At the same time, the toponyms are passed to the GeoAnalyzer, which creates a geographical
constraint that is used to re-rank the document list. The GeoAnalyzer may return two types of
geographical constraints:
   • a distance constraint, corresponding to a point in the map: the documents that contain
     locations closer to this point will be ranked higher;
   • an area constraint, correspoinding to a polygon in the map: the documents that contain
     locations included in the polygon will be ranked higher;
    For instance, in topic 10.2452/58 − GC there is a distance constraint: “Travel problems at
major airports near to London”. Topic 10.2452/76 − GC contains an area constraint: “Riots in
South American prisons”. The GeoAnalyzer determines the area using WordNet meronyms: South
America is expanded to its meronyms: Argentina, Bolivia, Brazil, Chile, Colombia, Ecuador,
Guyana, Paraguay, Peru, Uruguay, Venezuela.
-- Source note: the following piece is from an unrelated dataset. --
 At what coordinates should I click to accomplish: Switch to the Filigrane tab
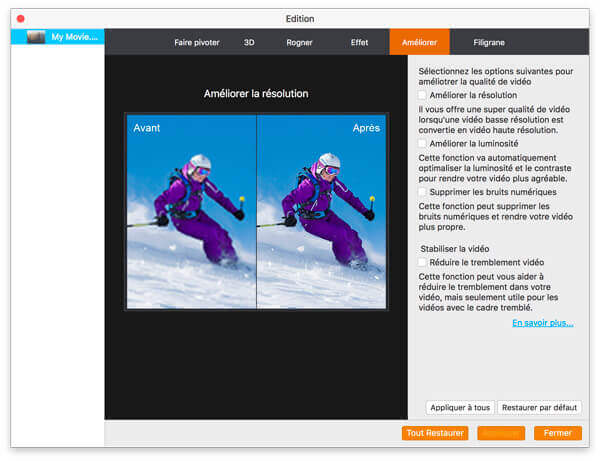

The area is obtained by calculating the convex
hull of the points associated to the meronyms using the Graham algorithm [6].
    The topic narrative allows to increase the precision of the considered area, since the toponyms
in the narrative are also expanded to their meronyms (when possible). Figure 3 shows the convex
hulls of the points corresponding to the meronyms of “South America”, using only topic and
description (left) or all the fields, including narrative (right).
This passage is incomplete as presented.